Over the past decade, it has become impossible to ignore the conversation around impact investing as a tool for social good. Yet, even as impact investing has gone from niche to mainstream, a recent survey found that nearly 40 per cent of foundations say they don’t know enough about impact investing to incorporate it into their strategies. How can this be after more than 50 years of non-grant financing by pioneers like the Ford Foundation?
Philanthropic impact investing deploys a wide variety of financial tools to nonprofits and for-profits with a social mission. Since 1969, foundations have been able to make programme-related investments (PRIs) alongside grants to further their charitable purposes without having monetary gain as a primary motivation. Foundations also can use their endowments to make mission-related investments (MRIs) that aim for market-rate returns while advancing philanthropic goals. By contrast, most foundations continue to focus on grants to pursue programmatic goals and prioritise financial growth and prudence with their endowments.
Recent criticism of philanthropic impact investing masks a fundamental question: Are there situations where using approaches other than traditional grants could further foundation missions – both in the short- and long-term? The clear answer is yes, as documented in a recent Bridgespan report, supported by the Kresge Foundation.
It’s important to note that traditional grantmaking should remain at the centre of foundations’ work. Grants sustain countless nonprofits in pursuit of social and environmental goals.
Tools and strategies for impact investing
However, tools like loans, loan guarantees, and even equity stakes in for-profit enterprises can and should have a place alongside grants. Selecting the right financial tool depends on the problem at hand. Simple low-interest loans to individual organisations, small business, and community development financial institutions (CDFIs) have been the primary investment tool used by foundations that have tried impact investing. For instance, the McKnight Foundation extended a 10-year, $5 million loan at 2 per cent interest to the Greater Minnesota Housing Fund, a CDFI, to rehab existing apartment complexes for working people.
Foundations have also made place-based investments through collaborative approaches. The Minnesota Impact Investment Initiative (MI3), for example, is a joint effort among a group of Minnesota foundations led by the Minnesota Council on Foundations. The initiative helps participants pursue targeted investments in affordable housing, small business lending, and socially beneficial municipal debt. Similar types of place-based impact investing are happening all across the country, according to a 2018 Urban Institute report.
Impact investing for big, systemic problems
Impact investing can address big, systemic problems, too, such as racial equity. One of the most compelling stories we heard came from Shuaib Siddiqui, director of impact investing at the Surdna Foundation.
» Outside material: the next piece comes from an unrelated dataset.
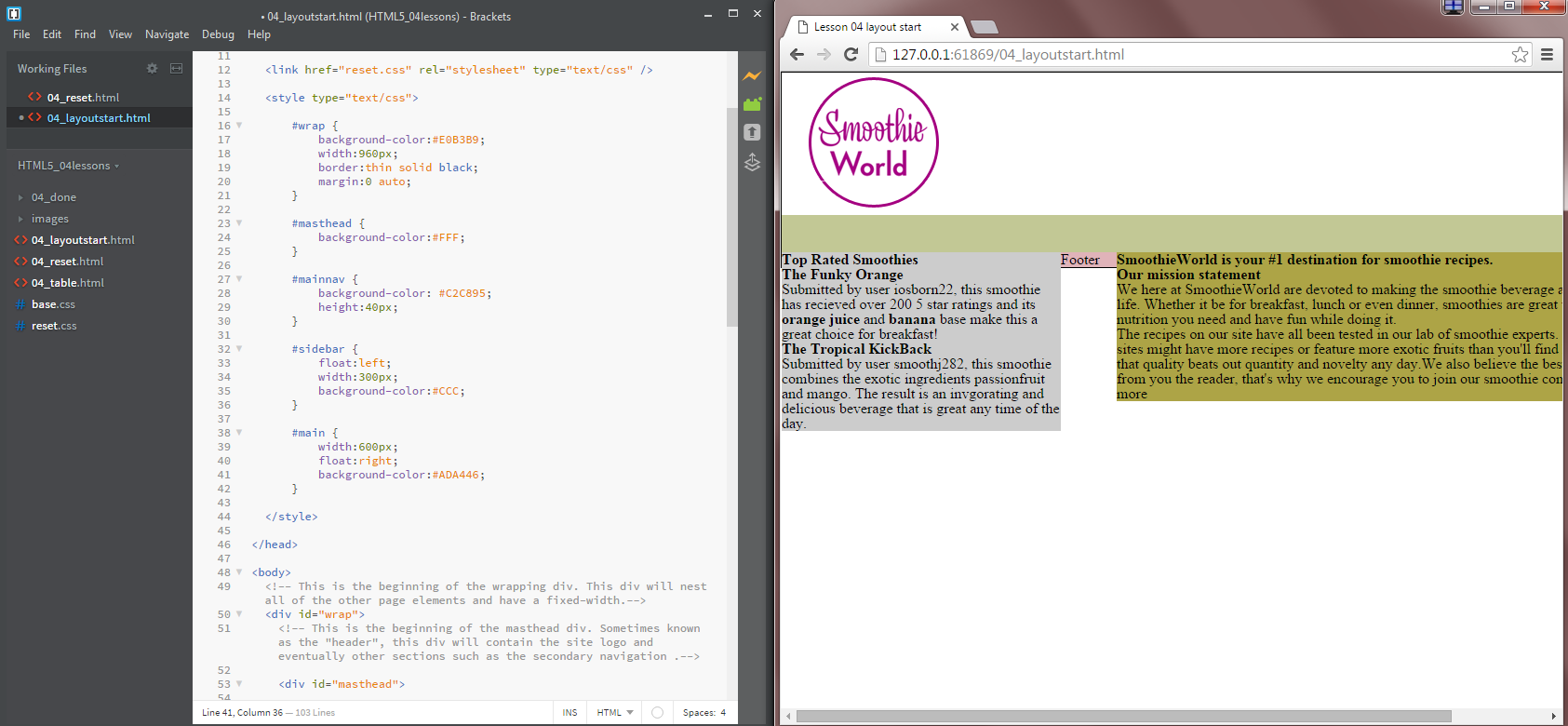The height and width of the screenshot is (726, 1568).
Task: Open Working Files gear settings
Action: pos(152,69)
He described how the foundation prioritised making investments in diverse fund managers, including backing Kesha Cash and her Impact America fund, which invests in tech-driven businesses benefiting marginalised communities. Where some saw risk – Cash is a Black woman and asset management firms owned by women or people of colour attract just over 1 per cent of global assets under management – Surdna saw opportunity and backed Cash with $1 million of her initial $10 million fund. Surdna’s efforts not only served its programmatic goals, it helped build a market to attract other capital to historically ignored spaces. For Cash, the success of her first fund led to a second, $50 million fund – one Surdna backed as well.
These examples don’t suggest that impact investing will solve all challenges a foundation may seek or address. They do, however, validate impact investments as an important tool foundations can deploy in service of their missions and programmatic goals.
There is no one-size fits all approach, nor should there be. Some foundations may make modest program-related investments as part their minimum 5 per cent annual payout required to maintain tax-favoured status. Others may seek to orient a significant part of their endowment toward mission-related investments that align with their philanthropic goals.
Clearly, ignoring these tools leaves impact on the table. The sooner the sector can move from ‘whether’ to ‘how’, the more impact these tools can have on the challenges we all seek to address.
Sridhar Prasad is a Bridgespan Group partner in the Boston office. Ben Morley is a director in Bain & Company’s Social Impact practice. They are coauthors of ‘Beyond the Grant: Foundations as Impact Investors.’